There's a ball game on, Boston at Toronto. Most on the Red Sox Roster is on the DL; there was a spell where they lost 4 key players within a week to broken bones and strained muscles. The new 3rd baseman, Adrian Beltre, has run over 2 left fielders, breaking a total of 9 ribs (5 on Ellsbury, 4 on Hermida). It's a miracle that the Sox are even ahead of the hopeless Orioles, let aone still within striking distance of the ^&%!@%$ Yankees.

So it is July, heading into the All-Star Break.
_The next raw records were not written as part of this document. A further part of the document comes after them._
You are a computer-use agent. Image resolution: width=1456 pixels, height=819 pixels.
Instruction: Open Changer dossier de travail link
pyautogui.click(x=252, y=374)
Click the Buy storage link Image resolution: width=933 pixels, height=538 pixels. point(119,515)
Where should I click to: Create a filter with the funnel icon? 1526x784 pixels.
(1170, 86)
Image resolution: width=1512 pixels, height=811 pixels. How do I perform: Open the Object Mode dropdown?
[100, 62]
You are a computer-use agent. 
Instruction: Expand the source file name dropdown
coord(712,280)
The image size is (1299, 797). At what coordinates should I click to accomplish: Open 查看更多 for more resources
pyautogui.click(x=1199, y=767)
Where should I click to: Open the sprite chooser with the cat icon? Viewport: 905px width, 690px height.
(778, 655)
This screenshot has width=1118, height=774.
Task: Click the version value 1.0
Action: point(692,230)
Hollyhocks and primroses, black-eyed susans and wild chicory are in bloom, and everywhere are masses of wild orange daylilies, glowing like coals. The milkweed is in bloom (too early) and goldenrod is budded (WAY too early), and on hot dry afternoons the cicadas buzz and drone in the treetops. Farmers' markets overflow with vegetables and flowers, and every weekend is full of Events - fairs, workshops, concerts, plays, things to do.

Sometimes the best thing to do in the summertime is nothing, but sit by a cool riverside and watch the water-striders dimple the surface, casting strange shadows on the golden rocks beneath the water. Or wake early and watch the sky turn rosy with dawn, and watch fingers of sunlight come down through the woods to the northeast. Savor the richness of the days, and sweet, cool nights. Try not to think of things that are wrong with the world - the oil disaster, the unemployment rate, people acting like idiots over religions that no one really understands. Just smell the greenness of the air, and listen to the cicadas and thrushes, and savor these days, even if they are hot and sticky, because the days are already getting shorter.